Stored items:

· · · · · · ·

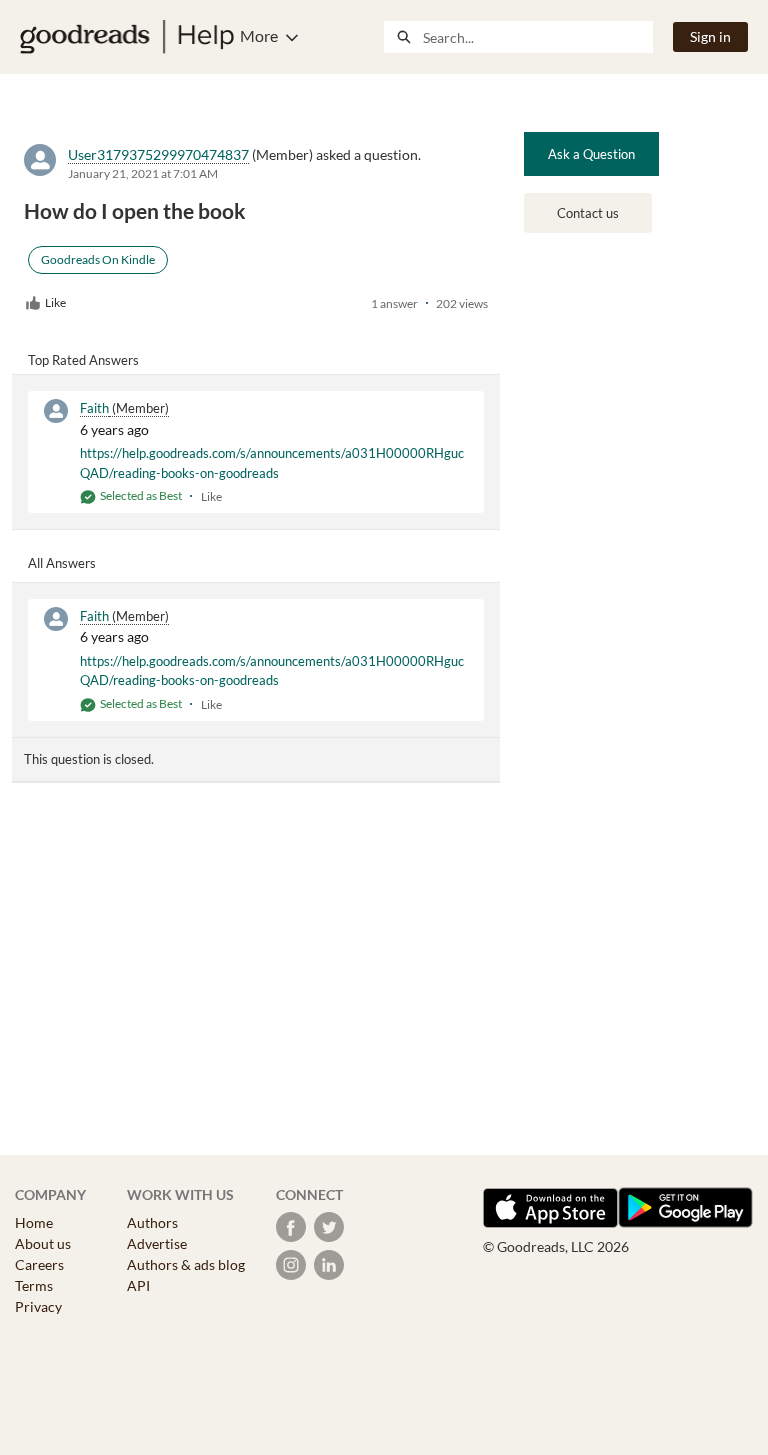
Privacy (38, 1306)
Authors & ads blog (186, 1264)
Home (34, 1222)
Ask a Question (591, 154)
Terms (34, 1285)
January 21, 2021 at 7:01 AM (143, 173)
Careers (39, 1264)
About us (43, 1243)
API (138, 1285)
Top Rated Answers (83, 360)
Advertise (157, 1243)
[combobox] (537, 37)
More (259, 35)
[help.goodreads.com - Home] (127, 37)
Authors (152, 1222)
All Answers (62, 563)
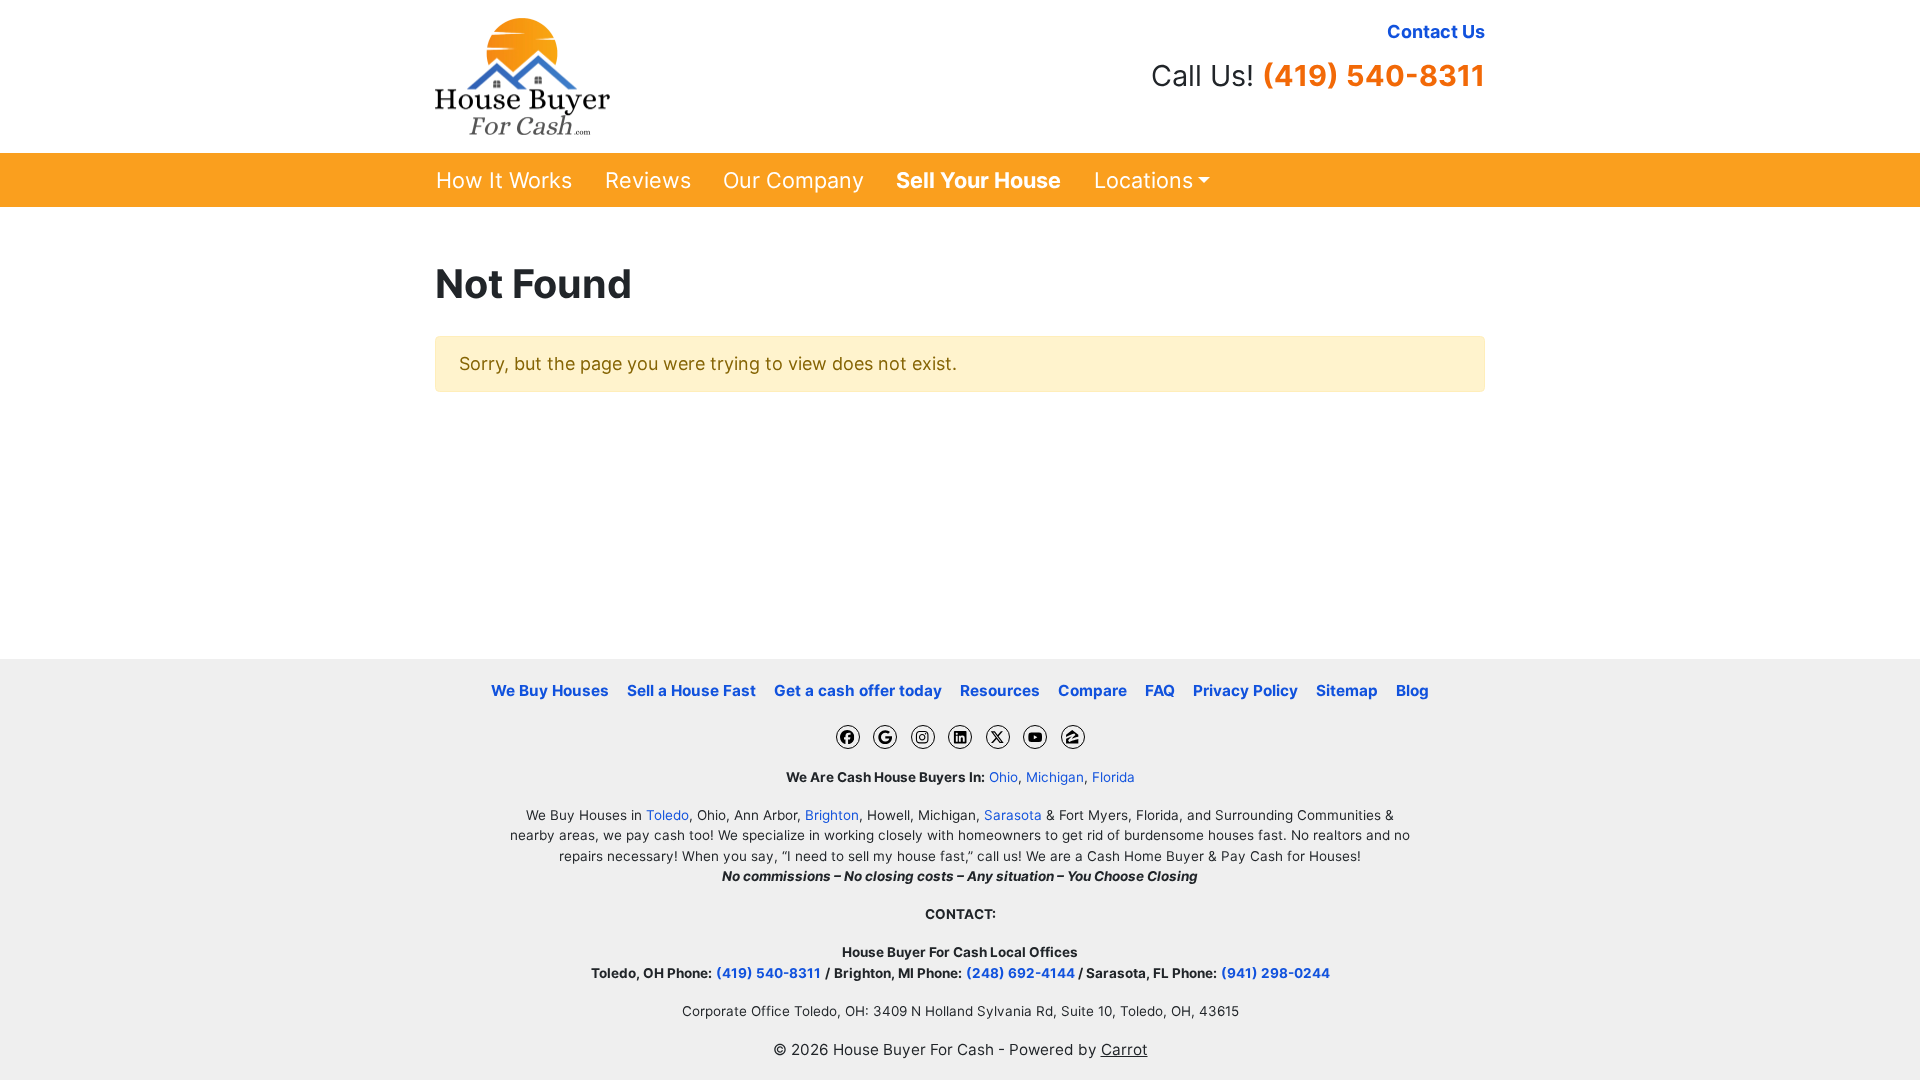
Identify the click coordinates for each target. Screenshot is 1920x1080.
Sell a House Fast (691, 690)
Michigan (1055, 777)
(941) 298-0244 (1275, 973)
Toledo (667, 815)
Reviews (648, 180)
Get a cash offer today (858, 690)
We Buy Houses (550, 690)
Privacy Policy (1245, 690)
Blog (1412, 690)
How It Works (504, 180)
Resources (1000, 690)
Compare (1092, 690)
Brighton (832, 815)
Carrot (1124, 1049)
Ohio (1003, 777)
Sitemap (1347, 690)
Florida (1113, 777)
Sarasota (1013, 815)
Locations (1143, 180)
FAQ (1160, 690)
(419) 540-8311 (1373, 75)
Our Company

· · · · · · ·

(GOAL OF THE EXERCISE):
What is needed is an exact reproduction of the data, pictures excluded.

(TASK RESULT):
Privacy (38, 1306)
Authors & ads blog (186, 1264)
Home (34, 1222)
Ask a Question (591, 154)
Terms (34, 1285)
January 21, 2021 at 7:01 AM (143, 173)
Careers (39, 1264)
About us (43, 1243)
API (138, 1285)
Top Rated Answers (83, 360)
Advertise (157, 1243)
[combobox] (537, 37)
More (259, 35)
[help.goodreads.com - Home] (127, 37)
Authors (152, 1222)
All Answers (62, 563)
Identify the click coordinates for each target. Screenshot is 1920x1080.
Sell a House Fast (691, 690)
Michigan (1055, 777)
(941) 298-0244 (1275, 973)
Toledo (667, 815)
Reviews (648, 180)
Get a cash offer today (858, 690)
We Buy Houses (550, 690)
Privacy Policy (1245, 690)
Blog (1412, 690)
How It Works (504, 180)
Resources (1000, 690)
Compare (1092, 690)
Brighton (832, 815)
Carrot (1124, 1049)
Ohio (1003, 777)
Sitemap (1347, 690)
Florida (1113, 777)
Sarasota (1013, 815)
Locations (1143, 180)
FAQ (1160, 690)
(419) 540-8311 (1373, 75)
Our Company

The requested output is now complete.